» **The task**
Exactly as they stand, the data below are to be printed again.
*** Data extract ***
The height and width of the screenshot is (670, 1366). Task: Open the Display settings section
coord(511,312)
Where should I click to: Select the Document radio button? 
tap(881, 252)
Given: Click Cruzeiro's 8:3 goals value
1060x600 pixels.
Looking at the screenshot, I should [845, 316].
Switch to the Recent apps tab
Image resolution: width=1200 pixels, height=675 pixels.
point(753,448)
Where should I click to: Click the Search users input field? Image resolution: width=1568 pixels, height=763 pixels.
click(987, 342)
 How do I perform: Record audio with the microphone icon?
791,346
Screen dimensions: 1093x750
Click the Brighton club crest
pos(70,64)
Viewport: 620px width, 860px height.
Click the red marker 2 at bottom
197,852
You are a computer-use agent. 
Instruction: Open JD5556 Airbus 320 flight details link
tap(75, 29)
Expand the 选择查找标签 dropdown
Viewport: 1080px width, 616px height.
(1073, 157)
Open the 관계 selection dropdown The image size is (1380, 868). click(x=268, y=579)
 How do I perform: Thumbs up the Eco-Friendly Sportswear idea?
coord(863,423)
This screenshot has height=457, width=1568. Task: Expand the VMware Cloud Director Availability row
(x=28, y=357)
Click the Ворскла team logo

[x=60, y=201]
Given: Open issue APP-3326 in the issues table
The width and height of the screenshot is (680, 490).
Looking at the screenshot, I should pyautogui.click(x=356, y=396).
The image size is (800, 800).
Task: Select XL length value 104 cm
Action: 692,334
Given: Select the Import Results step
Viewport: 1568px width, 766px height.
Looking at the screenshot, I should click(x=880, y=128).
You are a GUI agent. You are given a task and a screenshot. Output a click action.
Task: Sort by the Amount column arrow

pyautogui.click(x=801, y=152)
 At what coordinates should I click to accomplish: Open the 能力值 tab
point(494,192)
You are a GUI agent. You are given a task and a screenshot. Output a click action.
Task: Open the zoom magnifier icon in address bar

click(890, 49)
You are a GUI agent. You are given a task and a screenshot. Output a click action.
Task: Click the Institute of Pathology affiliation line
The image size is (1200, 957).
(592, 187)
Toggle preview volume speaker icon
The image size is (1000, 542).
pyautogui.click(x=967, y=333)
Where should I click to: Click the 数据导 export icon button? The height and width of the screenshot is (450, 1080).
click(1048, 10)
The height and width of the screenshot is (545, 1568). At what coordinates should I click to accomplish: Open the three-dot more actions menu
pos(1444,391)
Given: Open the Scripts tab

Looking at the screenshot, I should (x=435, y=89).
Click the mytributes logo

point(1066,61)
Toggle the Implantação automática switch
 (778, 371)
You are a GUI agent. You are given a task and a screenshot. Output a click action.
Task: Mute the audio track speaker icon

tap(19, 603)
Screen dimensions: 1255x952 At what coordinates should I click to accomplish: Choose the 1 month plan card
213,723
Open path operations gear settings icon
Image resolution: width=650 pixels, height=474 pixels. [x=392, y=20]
*** End of Data extract ***
» **Exercise output**
The height and width of the screenshot is (670, 1366). Task: Open the Display settings section
coord(511,312)
Where should I click to: Select the Document radio button? 
tap(881, 252)
Given: Click Cruzeiro's 8:3 goals value
1060x600 pixels.
Looking at the screenshot, I should [845, 316].
Switch to the Recent apps tab
Image resolution: width=1200 pixels, height=675 pixels.
point(753,448)
Where should I click to: Click the Search users input field? Image resolution: width=1568 pixels, height=763 pixels.
click(987, 342)
 How do I perform: Record audio with the microphone icon?
791,346
Screen dimensions: 1093x750
Click the Brighton club crest
pos(70,64)
Viewport: 620px width, 860px height.
Click the red marker 2 at bottom
197,852
You are a computer-use agent. 
Instruction: Open JD5556 Airbus 320 flight details link
tap(75, 29)
Expand the 选择查找标签 dropdown
Viewport: 1080px width, 616px height.
(1073, 157)
Open the 관계 selection dropdown The image size is (1380, 868). click(x=268, y=579)
 How do I perform: Thumbs up the Eco-Friendly Sportswear idea?
coord(863,423)
This screenshot has height=457, width=1568. Task: Expand the VMware Cloud Director Availability row
(x=28, y=357)
Click the Ворскла team logo

[x=60, y=201]
Given: Open issue APP-3326 in the issues table
The width and height of the screenshot is (680, 490).
Looking at the screenshot, I should pyautogui.click(x=356, y=396).
The image size is (800, 800).
Task: Select XL length value 104 cm
Action: 692,334
Given: Select the Import Results step
Viewport: 1568px width, 766px height.
Looking at the screenshot, I should click(x=880, y=128).
You are a GUI agent. You are given a task and a screenshot. Output a click action.
Task: Sort by the Amount column arrow

pyautogui.click(x=801, y=152)
 At what coordinates should I click to accomplish: Open the 能力值 tab
point(494,192)
You are a GUI agent. You are given a task and a screenshot. Output a click action.
Task: Open the zoom magnifier icon in address bar

click(890, 49)
You are a GUI agent. You are given a task and a screenshot. Output a click action.
Task: Click the Institute of Pathology affiliation line
The image size is (1200, 957).
(592, 187)
Toggle preview volume speaker icon
The image size is (1000, 542).
pyautogui.click(x=967, y=333)
Where should I click to: Click the 数据导 export icon button? The height and width of the screenshot is (450, 1080).
click(1048, 10)
The height and width of the screenshot is (545, 1568). At what coordinates should I click to accomplish: Open the three-dot more actions menu
pos(1444,391)
Given: Open the Scripts tab

Looking at the screenshot, I should (x=435, y=89).
Click the mytributes logo

point(1066,61)
Toggle the Implantação automática switch
 (778, 371)
You are a GUI agent. You are given a task and a screenshot. Output a click action.
Task: Mute the audio track speaker icon

tap(19, 603)
Screen dimensions: 1255x952 At what coordinates should I click to accomplish: Choose the 1 month plan card
213,723
Open path operations gear settings icon
Image resolution: width=650 pixels, height=474 pixels. [x=392, y=20]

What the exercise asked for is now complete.